» **Element and text location data**:
========

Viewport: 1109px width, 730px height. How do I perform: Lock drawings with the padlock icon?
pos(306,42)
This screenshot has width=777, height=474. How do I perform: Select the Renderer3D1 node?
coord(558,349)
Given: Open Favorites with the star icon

========

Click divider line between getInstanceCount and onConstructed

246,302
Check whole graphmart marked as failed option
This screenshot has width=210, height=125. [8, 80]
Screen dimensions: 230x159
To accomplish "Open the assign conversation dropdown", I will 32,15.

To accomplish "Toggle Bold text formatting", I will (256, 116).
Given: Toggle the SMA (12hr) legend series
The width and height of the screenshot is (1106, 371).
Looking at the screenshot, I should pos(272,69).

========

» **Aim of the task**: Reproduce the records word for word, beginning with the line containing "Viewport: 1109px width, 730px" and continuing through the line containing "Given: Open Favorites with the star icon".

» **Output of the task**:
Viewport: 1109px width, 730px height. How do I perform: Lock drawings with the padlock icon?
pos(306,42)
This screenshot has width=777, height=474. How do I perform: Select the Renderer3D1 node?
coord(558,349)
Given: Open Favorites with the star icon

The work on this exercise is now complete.